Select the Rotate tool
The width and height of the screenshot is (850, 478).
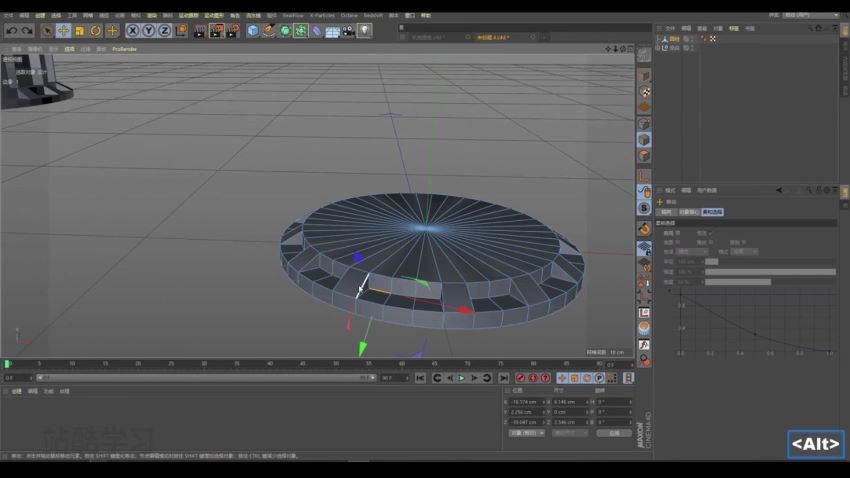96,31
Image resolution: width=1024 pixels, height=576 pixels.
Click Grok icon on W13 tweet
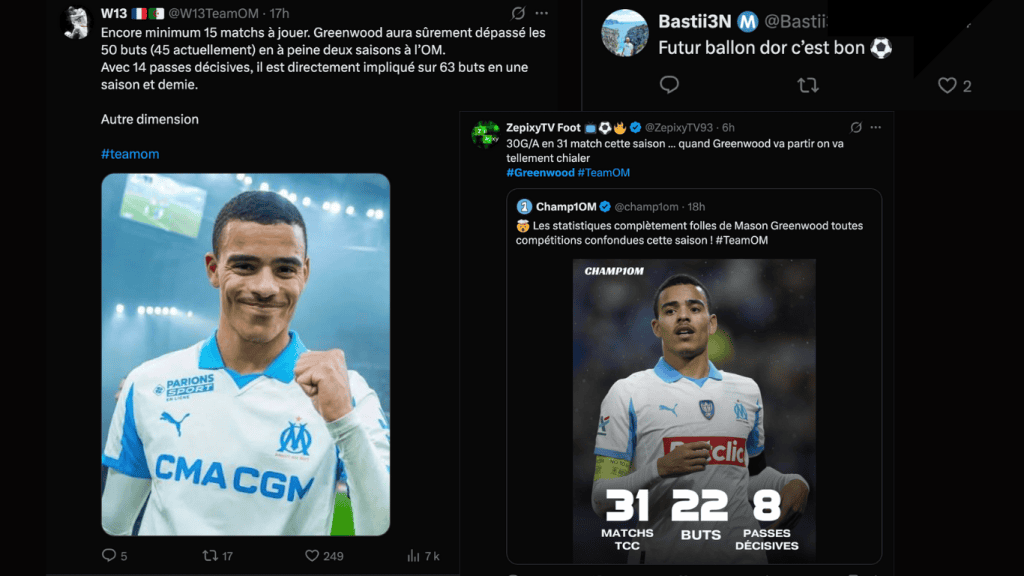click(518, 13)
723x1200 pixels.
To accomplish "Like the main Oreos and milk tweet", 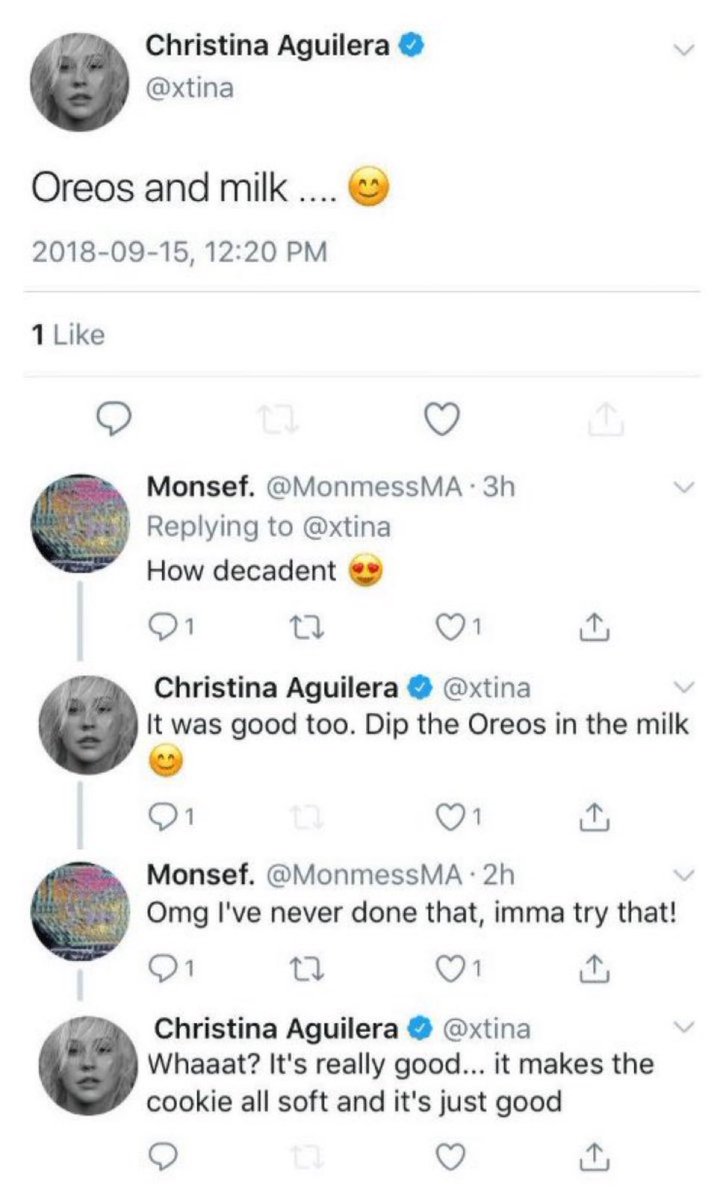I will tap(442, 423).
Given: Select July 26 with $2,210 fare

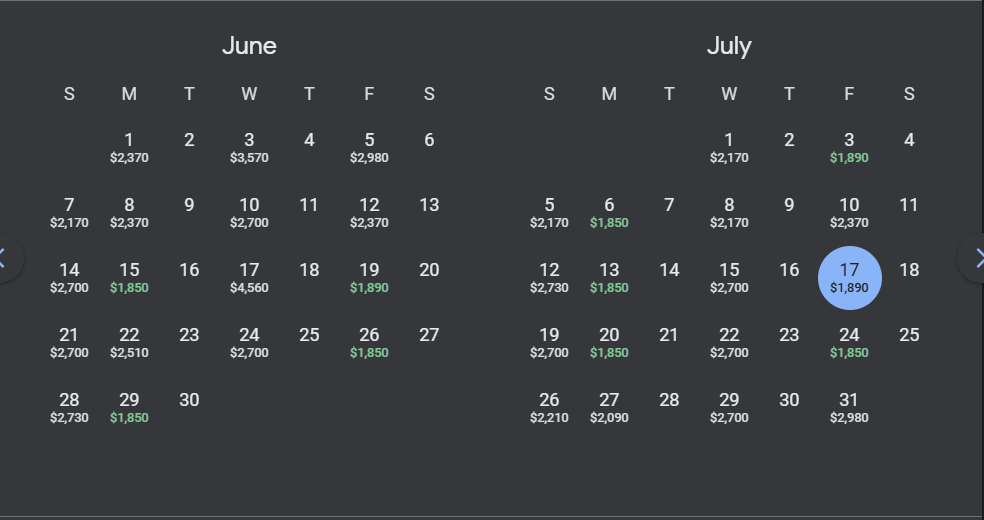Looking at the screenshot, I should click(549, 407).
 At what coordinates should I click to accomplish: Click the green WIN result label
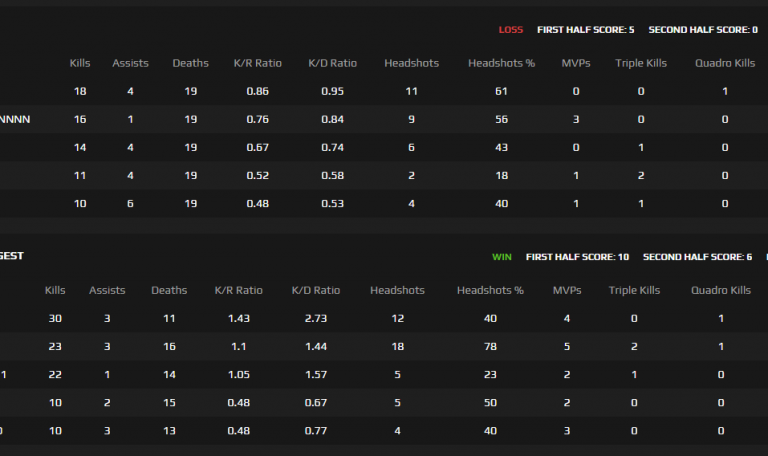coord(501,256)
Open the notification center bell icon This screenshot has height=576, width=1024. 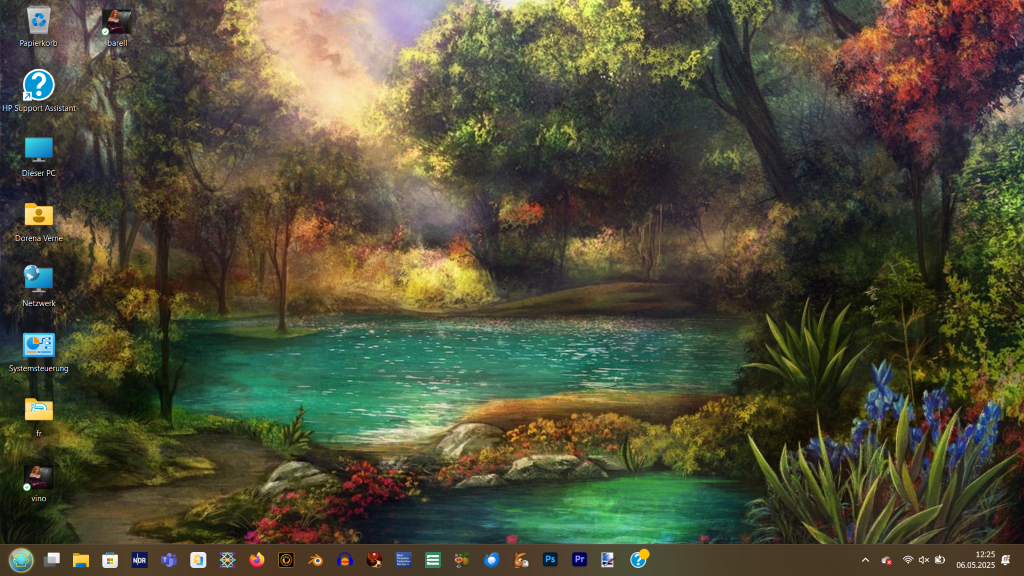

--------

### Prompt
Pull out each line of the listing that holds the string "pixels".

### Exercise output
Image resolution: width=1024 pixels, height=576 pixels.
723x1200 pixels.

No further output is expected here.